Short exercise =>
Reproduce the entries below, changing every "computer-use agent" to "desktop automation agent" and leaving the rest untouched.

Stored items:

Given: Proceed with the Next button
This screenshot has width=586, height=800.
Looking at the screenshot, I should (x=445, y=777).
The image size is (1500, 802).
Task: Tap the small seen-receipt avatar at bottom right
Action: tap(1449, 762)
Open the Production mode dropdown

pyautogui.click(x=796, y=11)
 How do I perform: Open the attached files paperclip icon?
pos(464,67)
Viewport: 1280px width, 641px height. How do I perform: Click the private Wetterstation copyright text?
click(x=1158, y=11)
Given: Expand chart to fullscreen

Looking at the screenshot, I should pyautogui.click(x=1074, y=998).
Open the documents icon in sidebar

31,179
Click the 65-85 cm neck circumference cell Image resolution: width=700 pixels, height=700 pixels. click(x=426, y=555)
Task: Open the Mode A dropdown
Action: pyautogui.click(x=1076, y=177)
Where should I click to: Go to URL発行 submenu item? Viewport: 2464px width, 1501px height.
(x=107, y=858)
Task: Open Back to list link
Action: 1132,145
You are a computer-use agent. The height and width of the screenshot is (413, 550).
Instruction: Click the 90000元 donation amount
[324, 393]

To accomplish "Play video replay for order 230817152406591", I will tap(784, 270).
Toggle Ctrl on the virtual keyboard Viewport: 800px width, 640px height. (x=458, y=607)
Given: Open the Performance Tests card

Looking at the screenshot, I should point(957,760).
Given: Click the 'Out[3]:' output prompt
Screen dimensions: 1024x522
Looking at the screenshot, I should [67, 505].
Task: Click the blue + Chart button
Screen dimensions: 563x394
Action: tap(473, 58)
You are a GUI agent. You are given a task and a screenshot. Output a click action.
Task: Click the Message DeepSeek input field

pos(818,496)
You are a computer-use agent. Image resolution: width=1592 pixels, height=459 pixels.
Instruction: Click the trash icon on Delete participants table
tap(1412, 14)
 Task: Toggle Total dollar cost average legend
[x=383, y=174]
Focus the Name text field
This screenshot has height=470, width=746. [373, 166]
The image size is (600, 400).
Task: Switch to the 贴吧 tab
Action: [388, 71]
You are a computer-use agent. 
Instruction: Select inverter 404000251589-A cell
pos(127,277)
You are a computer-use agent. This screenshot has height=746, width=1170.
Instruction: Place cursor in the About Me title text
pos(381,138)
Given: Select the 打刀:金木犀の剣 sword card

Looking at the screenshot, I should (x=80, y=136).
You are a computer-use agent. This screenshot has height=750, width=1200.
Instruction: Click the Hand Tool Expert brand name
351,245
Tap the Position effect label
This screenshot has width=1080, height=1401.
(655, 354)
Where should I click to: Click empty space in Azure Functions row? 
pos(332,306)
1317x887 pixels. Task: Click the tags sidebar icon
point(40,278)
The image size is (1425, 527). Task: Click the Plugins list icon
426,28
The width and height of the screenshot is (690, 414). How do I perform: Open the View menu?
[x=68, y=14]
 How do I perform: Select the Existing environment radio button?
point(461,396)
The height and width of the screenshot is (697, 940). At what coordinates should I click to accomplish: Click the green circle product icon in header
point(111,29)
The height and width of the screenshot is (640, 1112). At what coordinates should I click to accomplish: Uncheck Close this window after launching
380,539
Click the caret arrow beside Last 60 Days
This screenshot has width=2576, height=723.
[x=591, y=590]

Response =>
Given: Proceed with the Next button
This screenshot has width=586, height=800.
Looking at the screenshot, I should (x=445, y=777).
The image size is (1500, 802).
Task: Tap the small seen-receipt avatar at bottom right
Action: tap(1449, 762)
Open the Production mode dropdown

pyautogui.click(x=796, y=11)
 How do I perform: Open the attached files paperclip icon?
pos(464,67)
Viewport: 1280px width, 641px height. How do I perform: Click the private Wetterstation copyright text?
click(x=1158, y=11)
Given: Expand chart to fullscreen

Looking at the screenshot, I should pyautogui.click(x=1074, y=998).
Open the documents icon in sidebar

31,179
Click the 65-85 cm neck circumference cell Image resolution: width=700 pixels, height=700 pixels. click(x=426, y=555)
Task: Open the Mode A dropdown
Action: pyautogui.click(x=1076, y=177)
Where should I click to: Go to URL発行 submenu item? Viewport: 2464px width, 1501px height.
(x=107, y=858)
Task: Open Back to list link
Action: 1132,145
You are a desktop automation agent. The height and width of the screenshot is (413, 550).
Instruction: Click the 90000元 donation amount
[324, 393]

To accomplish "Play video replay for order 230817152406591", I will tap(784, 270).
Toggle Ctrl on the virtual keyboard Viewport: 800px width, 640px height. (x=458, y=607)
Given: Open the Performance Tests card

Looking at the screenshot, I should point(957,760).
Given: Click the 'Out[3]:' output prompt
Screen dimensions: 1024x522
Looking at the screenshot, I should [67, 505].
Task: Click the blue + Chart button
Screen dimensions: 563x394
Action: tap(473, 58)
You are a GUI agent. You are given a task and a screenshot. Output a click action.
Task: Click the Message DeepSeek input field

pos(818,496)
You are a desktop automation agent. Image resolution: width=1592 pixels, height=459 pixels.
Instruction: Click the trash icon on Delete participants table
tap(1412, 14)
 Task: Toggle Total dollar cost average legend
[x=383, y=174]
Focus the Name text field
This screenshot has height=470, width=746. [373, 166]
The image size is (600, 400).
Task: Switch to the 贴吧 tab
Action: [388, 71]
You are a desktop automation agent. 
Instruction: Select inverter 404000251589-A cell
pos(127,277)
You are a desktop automation agent. This screenshot has height=746, width=1170.
Instruction: Place cursor in the About Me title text
pos(381,138)
Given: Select the 打刀:金木犀の剣 sword card

Looking at the screenshot, I should (x=80, y=136).
You are a desktop automation agent. This screenshot has height=750, width=1200.
Instruction: Click the Hand Tool Expert brand name
351,245
Tap the Position effect label
This screenshot has width=1080, height=1401.
(655, 354)
Where should I click to: Click empty space in Azure Functions row? 
pos(332,306)
1317x887 pixels. Task: Click the tags sidebar icon
point(40,278)
The image size is (1425, 527). Task: Click the Plugins list icon
426,28
The width and height of the screenshot is (690, 414). How do I perform: Open the View menu?
[x=68, y=14]
 How do I perform: Select the Existing environment radio button?
point(461,396)
The height and width of the screenshot is (697, 940). At what coordinates should I click to accomplish: Click the green circle product icon in header
point(111,29)
The height and width of the screenshot is (640, 1112). At what coordinates should I click to accomplish: Uncheck Close this window after launching
380,539
Click the caret arrow beside Last 60 Days
This screenshot has width=2576, height=723.
[x=591, y=590]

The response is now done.